Top of Material provided

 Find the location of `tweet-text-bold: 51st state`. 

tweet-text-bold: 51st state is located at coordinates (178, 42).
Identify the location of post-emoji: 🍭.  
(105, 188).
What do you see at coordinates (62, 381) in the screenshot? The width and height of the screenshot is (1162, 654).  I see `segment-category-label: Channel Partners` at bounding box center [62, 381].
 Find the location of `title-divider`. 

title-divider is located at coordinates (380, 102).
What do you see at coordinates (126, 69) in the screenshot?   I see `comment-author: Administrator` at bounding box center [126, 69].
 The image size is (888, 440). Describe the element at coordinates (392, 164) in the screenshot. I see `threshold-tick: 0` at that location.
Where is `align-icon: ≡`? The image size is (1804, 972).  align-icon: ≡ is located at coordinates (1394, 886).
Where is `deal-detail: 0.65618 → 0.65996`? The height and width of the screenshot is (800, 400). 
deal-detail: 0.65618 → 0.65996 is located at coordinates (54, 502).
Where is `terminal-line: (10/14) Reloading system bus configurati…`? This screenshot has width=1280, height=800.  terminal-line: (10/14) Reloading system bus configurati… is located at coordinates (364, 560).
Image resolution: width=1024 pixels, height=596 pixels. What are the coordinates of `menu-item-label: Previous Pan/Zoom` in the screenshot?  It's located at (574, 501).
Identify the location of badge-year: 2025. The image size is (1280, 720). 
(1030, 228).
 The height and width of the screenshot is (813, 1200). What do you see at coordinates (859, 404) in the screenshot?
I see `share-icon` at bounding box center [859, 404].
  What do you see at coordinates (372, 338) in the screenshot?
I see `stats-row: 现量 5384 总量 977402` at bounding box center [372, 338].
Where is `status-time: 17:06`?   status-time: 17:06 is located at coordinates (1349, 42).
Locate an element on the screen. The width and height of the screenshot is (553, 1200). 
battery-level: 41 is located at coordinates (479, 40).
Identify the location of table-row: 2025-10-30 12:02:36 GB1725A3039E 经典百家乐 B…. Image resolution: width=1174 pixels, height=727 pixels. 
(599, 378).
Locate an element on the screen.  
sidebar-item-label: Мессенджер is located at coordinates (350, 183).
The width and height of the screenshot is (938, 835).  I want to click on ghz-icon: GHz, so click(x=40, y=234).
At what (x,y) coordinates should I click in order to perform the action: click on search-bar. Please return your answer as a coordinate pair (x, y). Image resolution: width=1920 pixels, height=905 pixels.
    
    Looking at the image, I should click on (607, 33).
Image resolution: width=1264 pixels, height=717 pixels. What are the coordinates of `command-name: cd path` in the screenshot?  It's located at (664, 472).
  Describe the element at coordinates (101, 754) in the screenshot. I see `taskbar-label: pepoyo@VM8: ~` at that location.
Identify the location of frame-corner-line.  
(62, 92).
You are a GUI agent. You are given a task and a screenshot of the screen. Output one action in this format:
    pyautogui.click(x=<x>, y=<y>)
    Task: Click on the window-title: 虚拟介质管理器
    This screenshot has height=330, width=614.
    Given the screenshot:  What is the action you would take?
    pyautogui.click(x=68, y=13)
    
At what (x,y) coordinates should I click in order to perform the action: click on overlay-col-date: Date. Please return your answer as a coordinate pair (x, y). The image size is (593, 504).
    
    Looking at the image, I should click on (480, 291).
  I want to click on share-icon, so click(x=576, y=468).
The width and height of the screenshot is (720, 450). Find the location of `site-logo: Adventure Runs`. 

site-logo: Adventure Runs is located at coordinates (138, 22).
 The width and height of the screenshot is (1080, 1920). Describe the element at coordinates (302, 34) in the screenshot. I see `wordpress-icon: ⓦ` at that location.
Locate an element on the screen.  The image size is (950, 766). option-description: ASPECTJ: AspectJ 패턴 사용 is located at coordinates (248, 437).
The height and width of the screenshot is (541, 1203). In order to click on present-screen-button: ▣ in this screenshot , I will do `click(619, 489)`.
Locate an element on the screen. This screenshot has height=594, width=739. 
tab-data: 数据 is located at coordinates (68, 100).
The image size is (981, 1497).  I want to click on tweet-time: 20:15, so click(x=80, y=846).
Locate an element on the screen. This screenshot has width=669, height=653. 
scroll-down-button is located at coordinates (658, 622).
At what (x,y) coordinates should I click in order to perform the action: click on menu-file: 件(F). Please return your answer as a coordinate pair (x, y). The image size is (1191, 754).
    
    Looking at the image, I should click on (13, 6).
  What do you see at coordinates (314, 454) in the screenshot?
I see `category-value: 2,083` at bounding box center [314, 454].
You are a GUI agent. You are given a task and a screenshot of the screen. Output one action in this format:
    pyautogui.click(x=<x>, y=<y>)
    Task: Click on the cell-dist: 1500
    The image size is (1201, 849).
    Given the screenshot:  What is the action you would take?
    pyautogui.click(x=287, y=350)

Bottom of Material provided

- **Instructions for the task**: Rewrite all of the lines above as a Markdown table with two columns, No. and Line. Number each row and omit blank lines.

- **Expected answer**:
| No. | Line |
|---|---|
| 1 |  Find the location of `tweet-text-bold: 51st state`.  |
| 2 | tweet-text-bold: 51st state is located at coordinates (178, 42). |
| 3 | Identify the location of post-emoji: 🍭.   |
| 4 | (105, 188). |
| 5 | What do you see at coordinates (62, 381) in the screenshot? The width and height of the screenshot is (1162, 654).  I see `segment-category-label: Channel Partners` at bounding box center [62, 381]. |
| 6 |  Find the location of `title-divider`.  |
| 7 | title-divider is located at coordinates (380, 102). |
| 8 | What do you see at coordinates (126, 69) in the screenshot?   I see `comment-author: Administrator` at bounding box center [126, 69]. |
| 9 |  The image size is (888, 440). Describe the element at coordinates (392, 164) in the screenshot. I see `threshold-tick: 0` at that location. |
| 10 | Where is `align-icon: ≡`? The image size is (1804, 972).  align-icon: ≡ is located at coordinates (1394, 886). |
| 11 | Where is `deal-detail: 0.65618 → 0.65996`? The height and width of the screenshot is (800, 400).  |
| 12 | deal-detail: 0.65618 → 0.65996 is located at coordinates (54, 502). |
| 13 | Where is `terminal-line: (10/14) Reloading system bus configurati…`? This screenshot has width=1280, height=800.  terminal-line: (10/14) Reloading system bus configurati… is located at coordinates (364, 560). |
| 14 | Image resolution: width=1024 pixels, height=596 pixels. What are the coordinates of `menu-item-label: Previous Pan/Zoom` in the screenshot?  It's located at (574, 501). |
| 15 | Identify the location of badge-year: 2025. The image size is (1280, 720).  |
| 16 | (1030, 228). |
| 17 |  The height and width of the screenshot is (813, 1200). What do you see at coordinates (859, 404) in the screenshot? |
| 18 | I see `share-icon` at bounding box center [859, 404]. |
| 19 |   What do you see at coordinates (372, 338) in the screenshot? |
| 20 | I see `stats-row: 现量 5384 总量 977402` at bounding box center [372, 338]. |
| 21 | Where is `status-time: 17:06`?   status-time: 17:06 is located at coordinates (1349, 42). |
| 22 | Locate an element on the screen. The width and height of the screenshot is (553, 1200).  |
| 23 | battery-level: 41 is located at coordinates (479, 40). |
| 24 | Identify the location of table-row: 2025-10-30 12:02:36 GB1725A3039E 经典百家乐 B…. Image resolution: width=1174 pixels, height=727 pixels.  |
| 25 | (599, 378). |
| 26 | Locate an element on the screen.   |
| 27 | sidebar-item-label: Мессенджер is located at coordinates (350, 183). |
| 28 | The width and height of the screenshot is (938, 835).  I want to click on ghz-icon: GHz, so click(x=40, y=234). |
| 29 | At what (x,y) coordinates should I click in order to perform the action: click on search-bar. Please return your answer as a coordinate pair (x, y). Image resolution: width=1920 pixels, height=905 pixels. |
| 30 |     Looking at the image, I should click on (607, 33). |
| 31 | Image resolution: width=1264 pixels, height=717 pixels. What are the coordinates of `command-name: cd path` in the screenshot?  It's located at (664, 472). |
| 32 |   Describe the element at coordinates (101, 754) in the screenshot. I see `taskbar-label: pepoyo@VM8: ~` at that location. |
| 33 | Identify the location of frame-corner-line.   |
| 34 | (62, 92). |
| 35 | You are a GUI agent. You are given a task and a screenshot of the screen. Output one action in this format: |
| 36 |     pyautogui.click(x=<x>, y=<y>) |
| 37 |     Task: Click on the window-title: 虚拟介质管理器 |
| 38 |     This screenshot has height=330, width=614. |
| 39 |     Given the screenshot:  What is the action you would take? |
| 40 |     pyautogui.click(x=68, y=13) |
| 41 | At what (x,y) coordinates should I click in order to perform the action: click on overlay-col-date: Date. Please return your answer as a coordinate pair (x, y). The image size is (593, 504). |
| 42 |     Looking at the image, I should click on (480, 291). |
| 43 |   I want to click on share-icon, so click(x=576, y=468). |
| 44 | The width and height of the screenshot is (720, 450). Find the location of `site-logo: Adventure Runs`.  |
| 45 | site-logo: Adventure Runs is located at coordinates (138, 22). |
| 46 |  The width and height of the screenshot is (1080, 1920). Describe the element at coordinates (302, 34) in the screenshot. I see `wordpress-icon: ⓦ` at that location. |
| 47 | Locate an element on the screen.  The image size is (950, 766). option-description: ASPECTJ: AspectJ 패턴 사용 is located at coordinates (248, 437). |
| 48 | The height and width of the screenshot is (541, 1203). In order to click on present-screen-button: ▣ in this screenshot , I will do `click(619, 489)`. |
| 49 | Locate an element on the screen. This screenshot has height=594, width=739.  |
| 50 | tab-data: 数据 is located at coordinates (68, 100). |
| 51 | The image size is (981, 1497).  I want to click on tweet-time: 20:15, so click(x=80, y=846). |
| 52 | Locate an element on the screen. This screenshot has width=669, height=653.  |
| 53 | scroll-down-button is located at coordinates (658, 622). |
| 54 | At what (x,y) coordinates should I click in order to perform the action: click on menu-file: 件(F). Please return your answer as a coordinate pair (x, y). The image size is (1191, 754). |
| 55 |     Looking at the image, I should click on (13, 6). |
| 56 |   What do you see at coordinates (314, 454) in the screenshot? |
| 57 | I see `category-value: 2,083` at bounding box center [314, 454]. |
| 58 | You are a GUI agent. You are given a task and a screenshot of the screen. Output one action in this format: |
| 59 |     pyautogui.click(x=<x>, y=<y>) |
| 60 |     Task: Click on the cell-dist: 1500 |
| 61 |     The image size is (1201, 849). |
| 62 |     Given the screenshot:  What is the action you would take? |
| 63 |     pyautogui.click(x=287, y=350) |